Apple has acquired 50-year-old record label BIS Records, the Swedish company’s founder, Robert von Bahr, announced Tuesday. The purchase of the classical music-focused label follows Apple’s late March launch of the Apple Music Classical app.
Apple’s BIS purchase adds to the app, which in March Apple called the “world’s largest classical music catalogue” with “over” 5 million tracks. Von Bahr said the record label will be incorporated into the Apple Music Classical app and Platoon. Apple bought Platoon, which identifies new talent and helps creators make, distribute, and market their content, in 2018. Von Bahr noted his just turning 80 as part of the decision to sell. He also pointed to his interest in Apple’s support for spatial audio and in bringing “classical music to new audiences all over the world.”
Neither Apple nor BIS disclosed the price of the acquisition. However, von Bahr said that he and the rest of the BIS staff will be “retained” by Apple.
The acquisition is another step in Apple’s efforts to target classical music as it seeks to differentiate its streaming platform. Classical music still represents a drop in the massive bucket of on-demand music streaming. Data from data analytics firm Luminate and cited by Billboard in March found that classical music represented 0.8 percent of on-demand streams in the US in 2022. However, the data firm also said in June that the classical music genre outpaced total US on-demand streaming growth in 2022 (13.4 percent year over year versus 12.2 percent year over year, respectively).

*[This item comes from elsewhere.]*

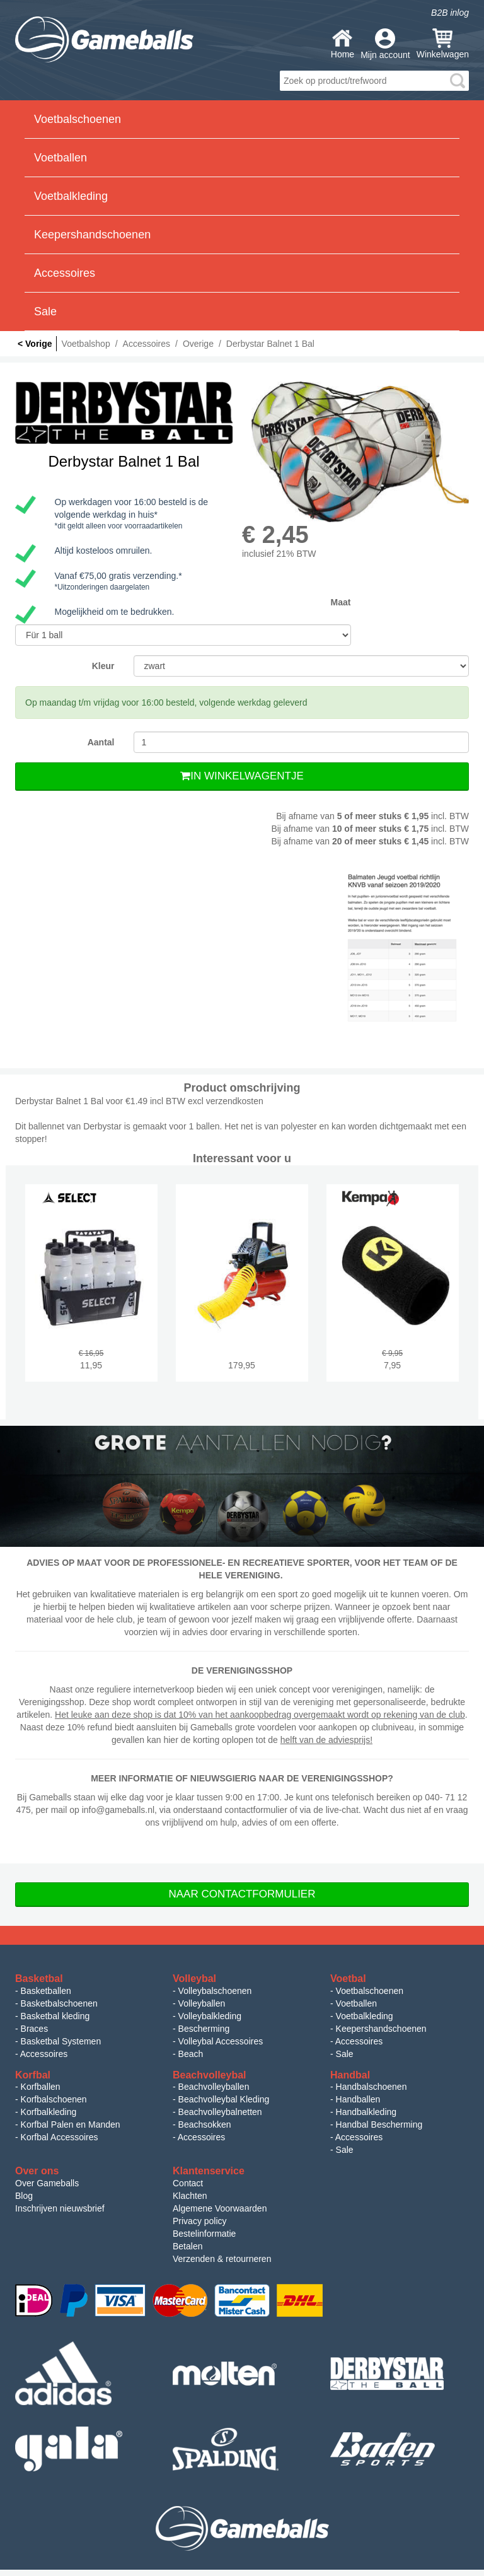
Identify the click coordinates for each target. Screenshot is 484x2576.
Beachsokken (204, 2124)
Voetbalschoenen (369, 1991)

Apple launched Apple Music Classical as a separate app from Apple Music on March 28. Building upon Apple’s 2018 acquisition of Primephonic, Apple Music Classical allows various search parameters related to classical works, from song title and composer, to conductor and orchestra names, soloist performers, and more. Additional features include composer biographies and deep-dives on famous works. Since its release, Apple Music Classical has added support for devices running Android 9 Pie and later.
Apple didn’t respond to questions seeking clarification on how Apple Music Classical artists get paid and if it differs from payments for Apple Music artists. PCMag in March suggested that the classical music app pays per stream, as Apple Music does. However, that wouldn’t benefit older classical works. With its BIS acquisition, Apple may gain insight into how to navigate the financial side of classical music.